Abstract

The Vandredalen thrust sheet forms the allochthonous Caledonian front in Kronprins Christian Land, eastern North Greenland. It transported Neoproterozoic shallow marine, arkosic sediments of the Rivieradal Group and shelf sediments of the Hagen Fjord Group across parautochthonous Neoproterozoic–Ordovician sediments on the foreland. The thrust sheet roots to the east along the Brede Spærregletscher–Hekla Sund lineament and has a demonstrable westwards displacement of c. 40 km.

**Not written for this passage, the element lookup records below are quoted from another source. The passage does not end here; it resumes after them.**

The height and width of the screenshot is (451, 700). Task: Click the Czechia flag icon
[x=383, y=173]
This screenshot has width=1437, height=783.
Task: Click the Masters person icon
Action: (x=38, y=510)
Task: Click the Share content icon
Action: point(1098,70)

A large part of that displacement ( c . 22 km) is achieved on a single structure, the Vandredalen thrust, but this is only one of a linked system of thrusts which involve parautochthonous thin-skinned thrust sheets to the west and thicker skinned thrust sheets now exposed in the east. Conodont geothermometry suggests that the thick-skinned thrust sheets formerly extended westwards above the Vandredalen thrust sheet at higher structural levels. Restoration of the displacement on the thin-skinned thrusts reveals the Rivieradal Group to be a Neoproterozoic syn-rift sequence deposited in an eastwards-facing extensional half-graben (Hekla Sund Basin) which originally lay immediately to the east of the Brede Spærregletscher–Hekla Sund lineament. The transgressive Hagen Fjord Group represents a period of post-rift thermal re-equilibration in latest Riphean time and the youngest units in the group overstep the original rift shoulder. The Hekla Sund Basin represents another example of the rift-sag episodes which are an important feature of the pre-Iapetan evolution of the Laurentian margin successions and comparisons are made with coeval basins in Scotland and Svalbard.